**TEXTE À LIRE**
Babacar Cissé, Coordonnateur du Système des Nations Unies en Côte d’Ivoire : « Notre rôle est d’accompagner le Gouvernement dans la mise en œuvre de sa stratégie de développement visant à éradiquer la pauvreté »

Dans le cadre de la Journée des Nations Unies célébrée le 24 octobre de chaque année, le Représentant spécial adjoint du Secrétaire général des Nations Unies pour la Côte d'Ivoire et Coordonnateur Humanitaire du Système des Nations Unies (SNU), Babacar Cissé, a accordé une interview à la Force de la Paix pour brosser les grandes lignes de l'appui apporté au Gouvernement de Côte d'Ivoire.



La Force de la Paix : Monsieur Babacar Cissé, la Côte d'Ivoire, à l'instar des pays de la planète, a célébré le 24 octobre 2014, la Journée internationale des Nations Unies. Alors que l'accent est mis sur l'atteinte des Objectifs du Millénaire pour le Développement (OMD), quels défis restent-ils encore à relever ?



Babacar Cissé : La crise que la Côte d'Ivoire a connu ces dernières années a entamé ses gains en matière de développement et limité ses progrès dans l'atteinte des OMD. Des efforts forts louables ont été faits récemment pour certains d'entre eux, notamment l'accès à l'eau potable et la lutte contre le VIH/SIDA.



Globalement, le Gouvernement a engagé une série de réformes structurelles et institutionnelles qui commencent à porter leurs fruits. On a ainsi pu noter des avancées sur le plan politique, avec notamment les bons offices de la Représentante spéciale du Secrétaire général. Sur le plan sécuritaire, l'indice de sécurité est passé de 3,8% à 1,12-1,18%, ce qui est donc appréciable. Au plan économique, le pays est sorti d'une crise économique relativement sévère. Le taux de croissance qui était de -4,1 % en 2011 est passé à 9,8% en 2012 puis 8,7% en 2013. Les prévisions de croissance pour 2014/2015 indiquent un taux annuel moyen de 9%. En outre, les réformes engagées ont permis de renforcer la stabilité du cadre macroéconomique et d'améliorer l'environnement des affaires.











La Force de la Paix : Quels sont justement les efforts entrepris par les Nations Unies pour amener le Gouvernement à rendre cette croissance inclusive?






Babacar Cissé : Le rôle des agences du système des Nations Unies est justement d'appuyer le Gouvernement dans la mise en œuvre de son Plan National de Développement (PND) 2013-2015 qui vise particulièrement la réduction de la pauvreté, une croissance inclusive et un accès dans l'équité aux services sociaux de base. Nous appuyons également la formulation et la mise en œuvre des politiques et stratégies sectorielles, y compris à travers le dialogue des politiques. Le grand défi du Gouvernement, qui est aussi celui de plusieurs pays africains qui connaissent une croissance positive nette, est de faire en sorte que celle-ci soit plus inclusive donc mieux partagée. Cette réduction de la pauvreté qui s'est accrue ces dernières années, après la crise post-électorale, passe par des investissements ciblés dans les secteurs sociaux tels que l'éducation, la santé, l'eau et l'assainissement qui sont au centre de nos actions en Côte d'Ivoire. Ceci peut être fait grâce aux dépenses pro-pauvres. Celles-ci ont sensiblement augmenté, passant de 843 milliards de francs CFA en 2011 à plus de 1,500 milliards en 2014.

**LISTE FOURNIE**

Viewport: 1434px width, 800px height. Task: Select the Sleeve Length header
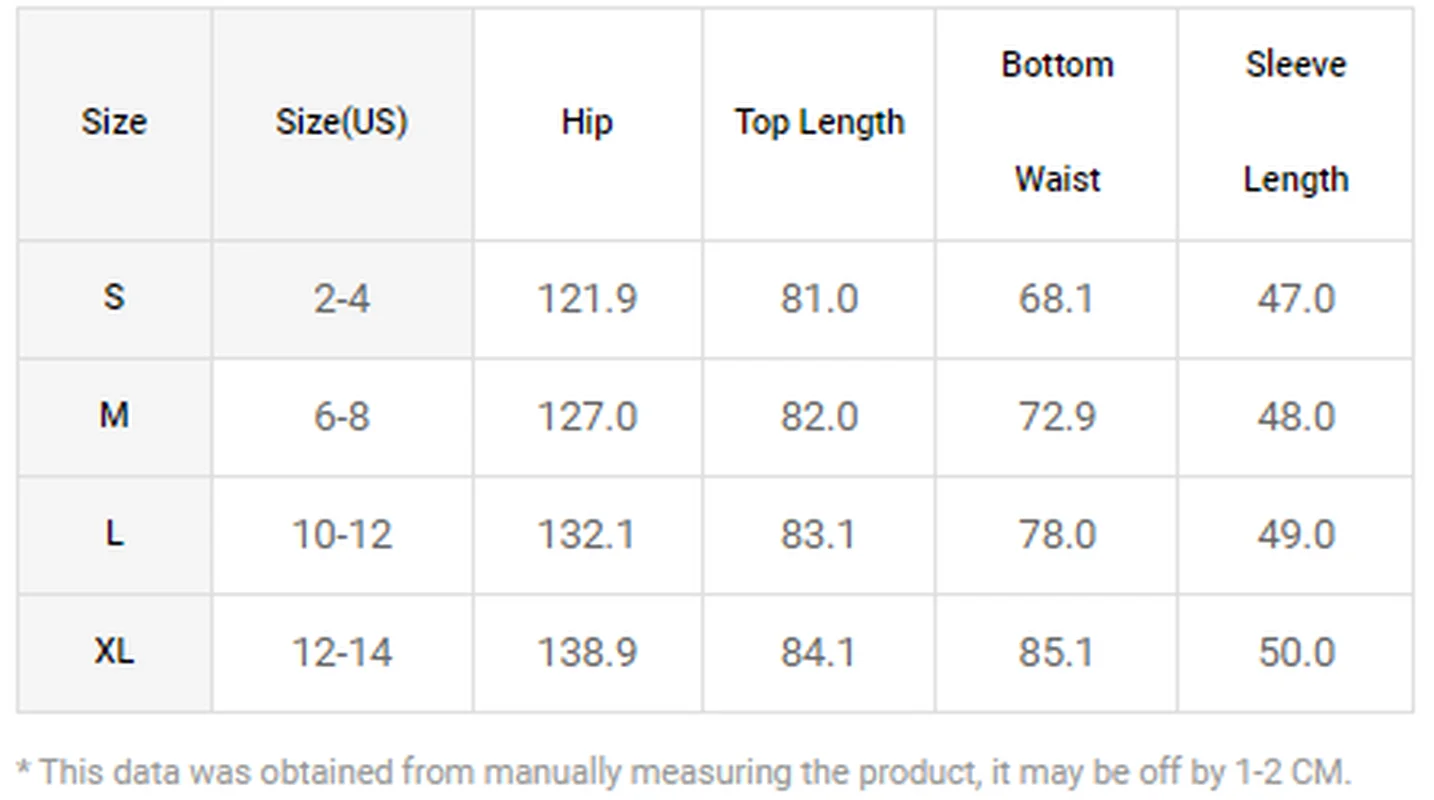tap(1296, 122)
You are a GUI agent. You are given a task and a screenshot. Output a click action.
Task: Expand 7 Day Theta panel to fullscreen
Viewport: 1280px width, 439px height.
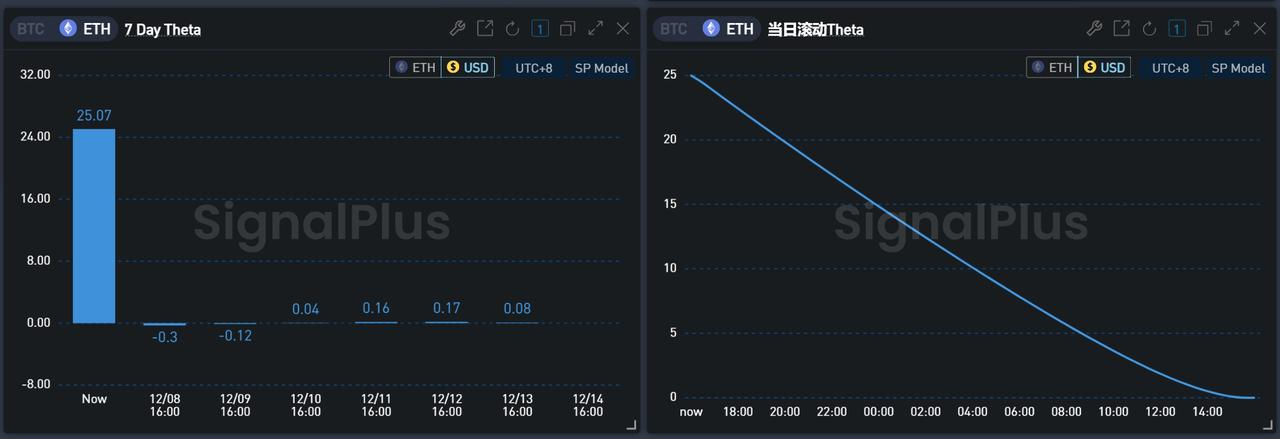(x=595, y=29)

**CONSIGNE ÉCRITE**
Selon l'entretien avec Babacar Cissé, quel taux de croissance la Côte d'Ivoire a-t-elle enregistré en 2012 ? La liste constitue un matériau à part, distinct du texte.

**CORRIGÉ**
9,8 %.